TEXTABSCHNITT -
##########

In der Weimarer Republik (1919–1933) entwickelte sich der Sport zu einem populären Massenphänomen.
Verschiedene Turn- und Sportorganisationen ermöglichten Frauen aus allen Gesellschaftsschichten erstmalig die sportliche Teilhabe am öffentlichen Leben.
Während des Ersten Weltkrieges (1914–1918) hatten Frauen bereits Verantwortung im öffentlichen und Berufsleben übernommen. Auch die Verstädterung und der damit einhergehende urbane Lebensstil sowie eine liberalere Einstellung zu Körper, Moral und Sexualität führten zu einem Emanzipationsschub und einem veränderten Frauenideal: Fortan galt die „Neue Frau“, die selbstbewusst, erwerbstätig und auch sportlich war, als erstrebenswerte Form von Weiblichkeit.
In der Realität war es aufgrund der Mehrfachbelastungen durch Beruf, Haushalt und Kindererziehung jedoch nur wenigen Frauen möglich, dieses Ideal zu erreichen.
Anders als heute galten damals nur Wettkämpfe wie Handball, Fußball, Tennis, Leichtathletik, Schwimmen oder Radfahren als Sport im eigentlichen Sinn.

##########

Gesammelte Dateneinträge -
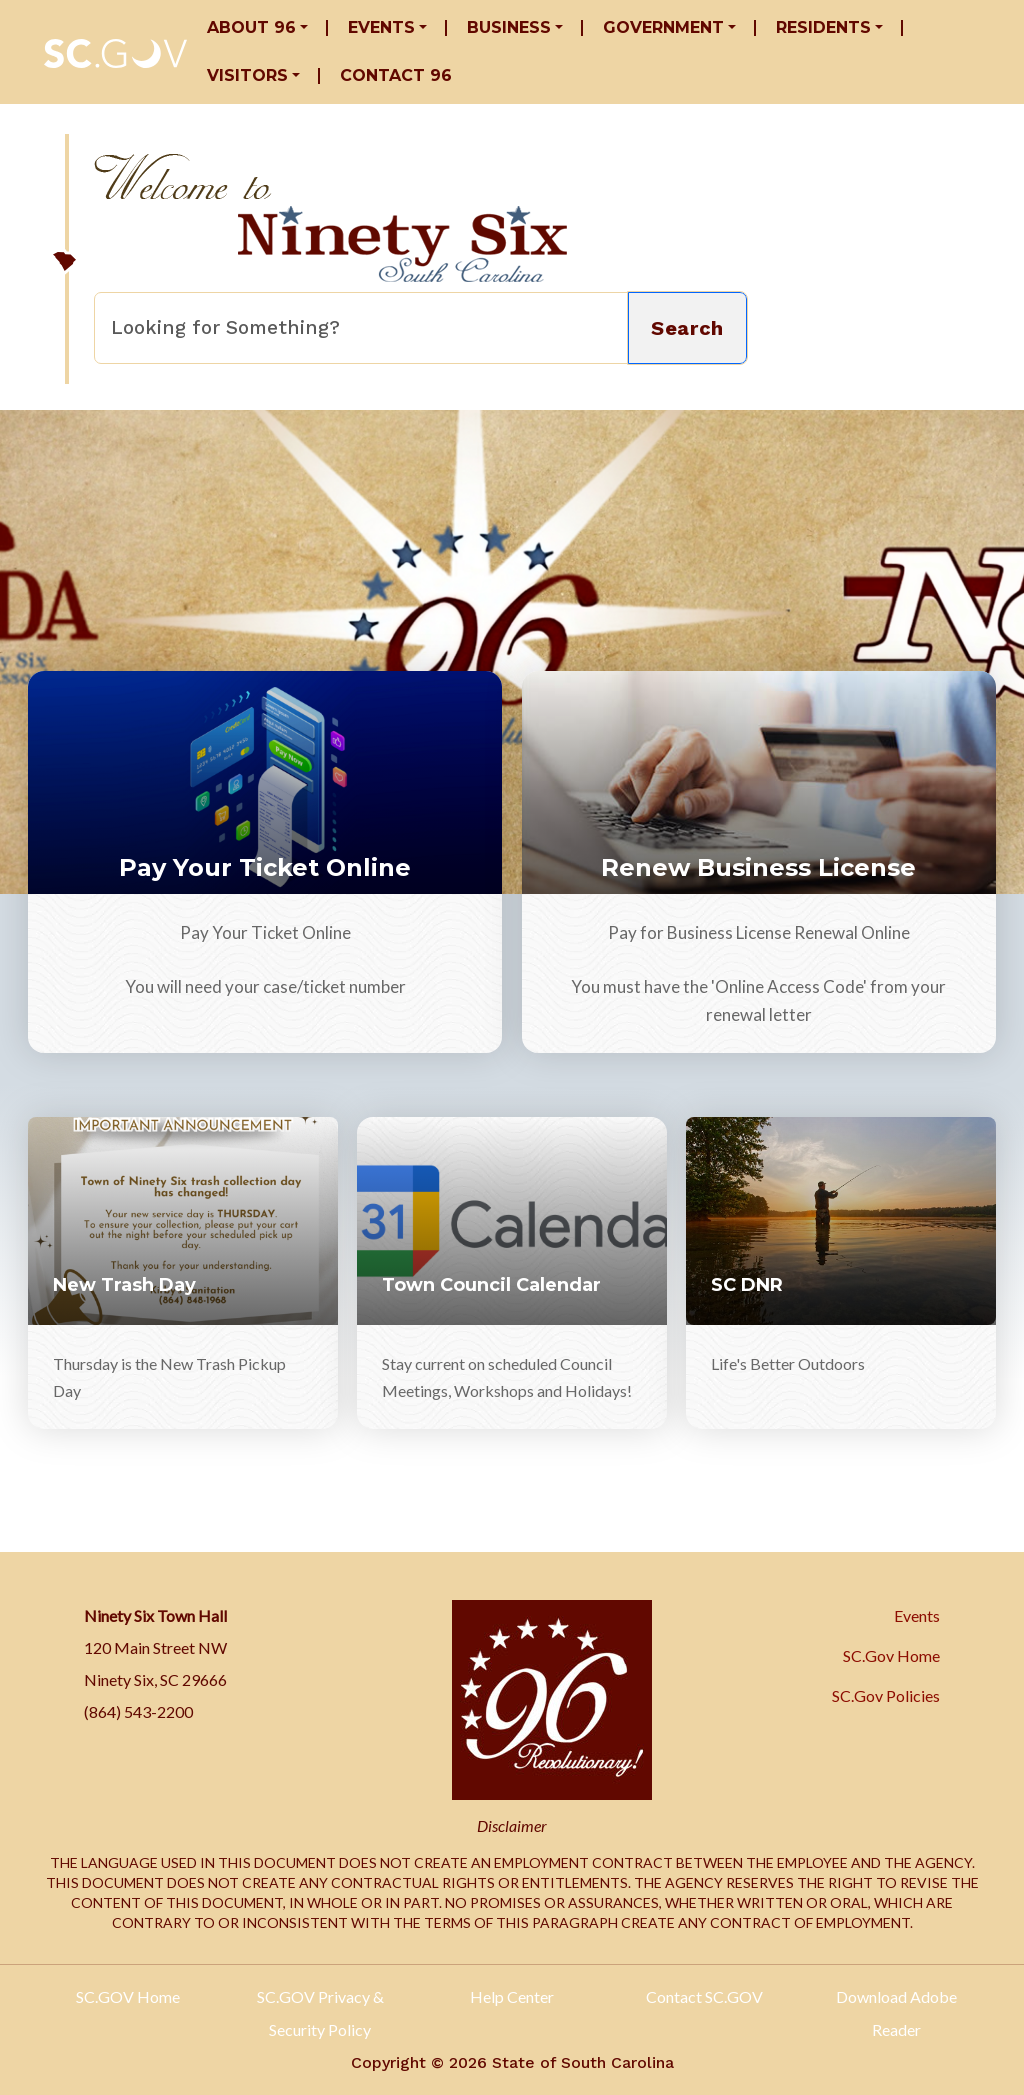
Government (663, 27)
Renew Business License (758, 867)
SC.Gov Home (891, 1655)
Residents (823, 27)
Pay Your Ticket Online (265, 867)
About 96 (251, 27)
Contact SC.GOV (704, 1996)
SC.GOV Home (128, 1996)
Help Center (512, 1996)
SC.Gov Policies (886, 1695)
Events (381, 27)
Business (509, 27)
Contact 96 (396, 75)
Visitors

##########

ÜBUNGSAUFGABEN -
a - Warum konnten laut dem Textabschnitt nur wenige Frauen das Ideal der „Neuen Frau“ tatsächlich erreichen?
b - Nennen Sie alle Wettkämpfe, die laut dem Textabschnitt damals als Sport im eigentlichen Sinn galten.

ANTWORTEN -
a - Wegen der Mehrfachbelastungen durch Beruf, Haushalt und Kindererziehung konnten nur wenige Frauen dieses Ideal erreichen.

b - Als Sport im eigentlichen Sinn galten damals Handball, Fußball, Tennis, Leichtathletik, Schwimmen und Radfahren.